+++ EXTRACTED INFORMATION

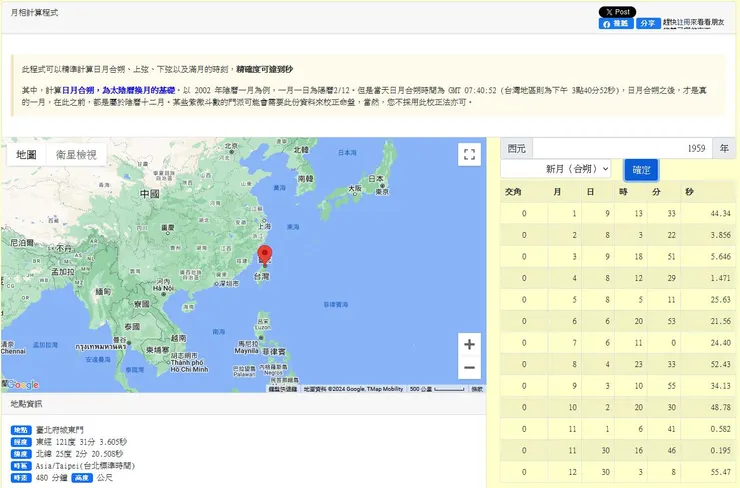Click the year input field showing 1959

tap(621, 148)
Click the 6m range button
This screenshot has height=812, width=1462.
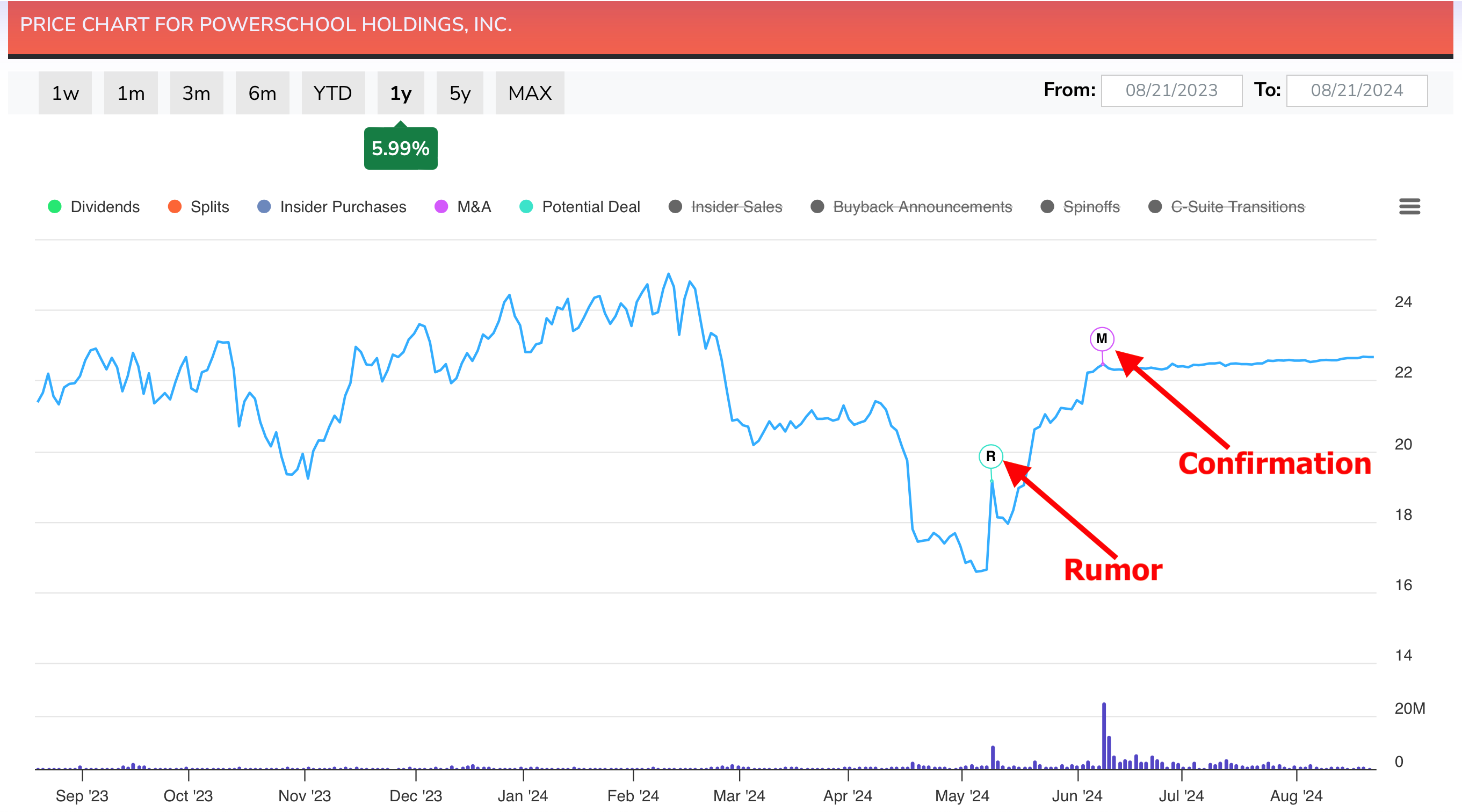point(262,93)
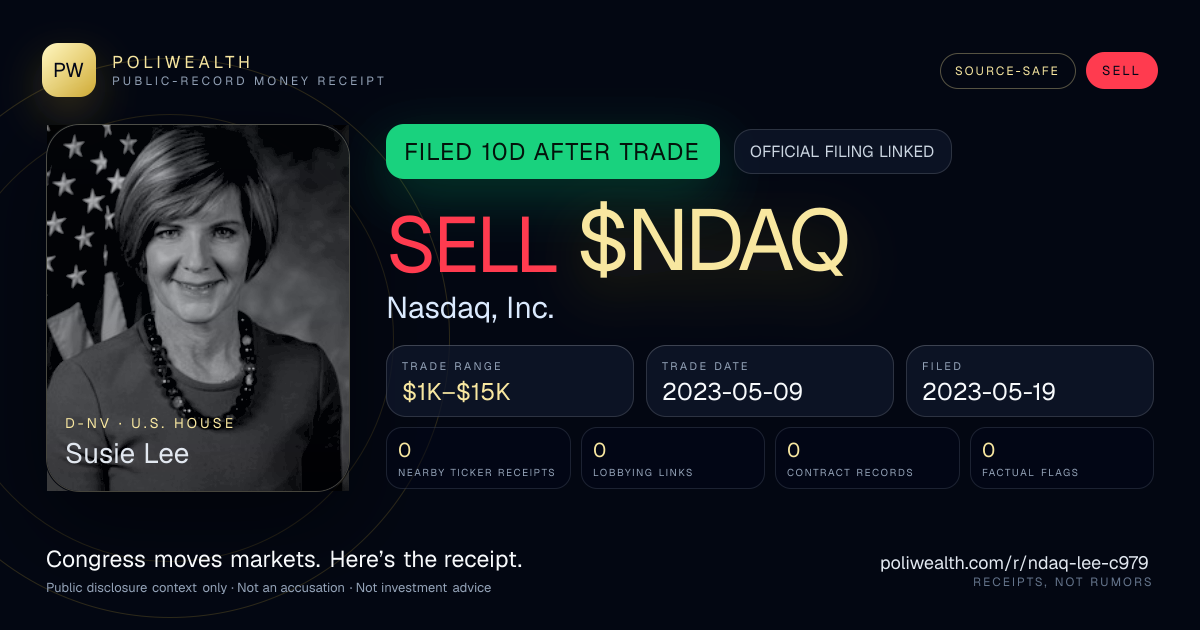The image size is (1200, 630).
Task: Select the Trade Range $1K–$15K card
Action: click(510, 381)
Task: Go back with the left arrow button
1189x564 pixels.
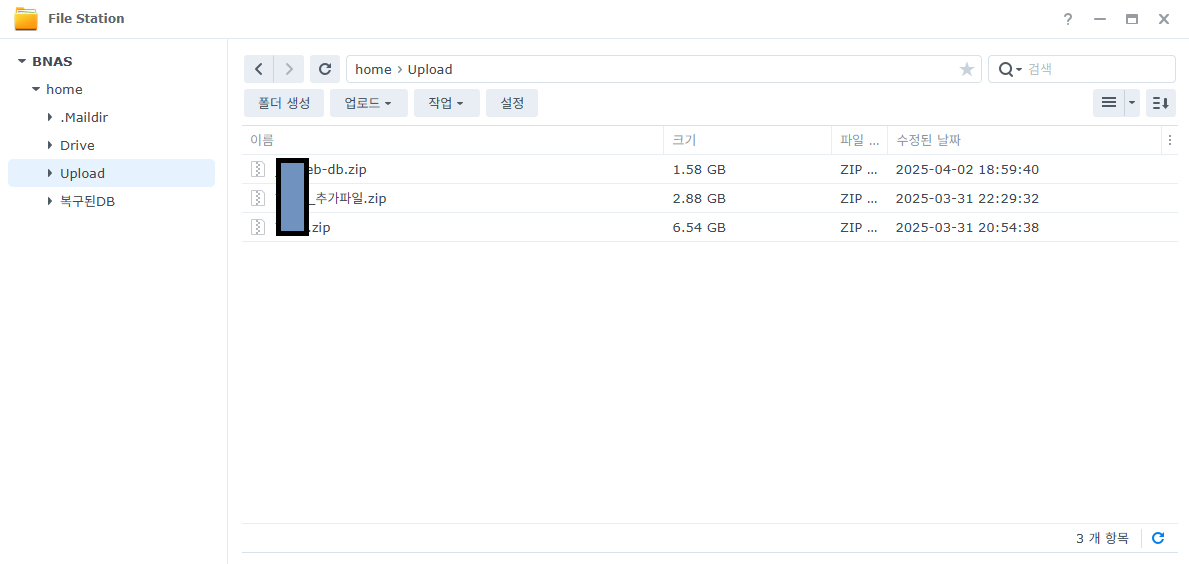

++++++

TASK TO CARRY OUT.
Reproduce all of the rows above, switching every "button" to "control" and leaving everything else unchanged. Omit the pictures from your answer.

WRITTEN RESPONSE.
Click the year input field showing 1959

tap(621, 148)
Click the 6m range control
This screenshot has height=812, width=1462.
point(262,93)
The image size is (1200, 630).
Task: Select the Trade Range $1K–$15K card
Action: click(510, 381)
Task: Go back with the left arrow control
1189x564 pixels.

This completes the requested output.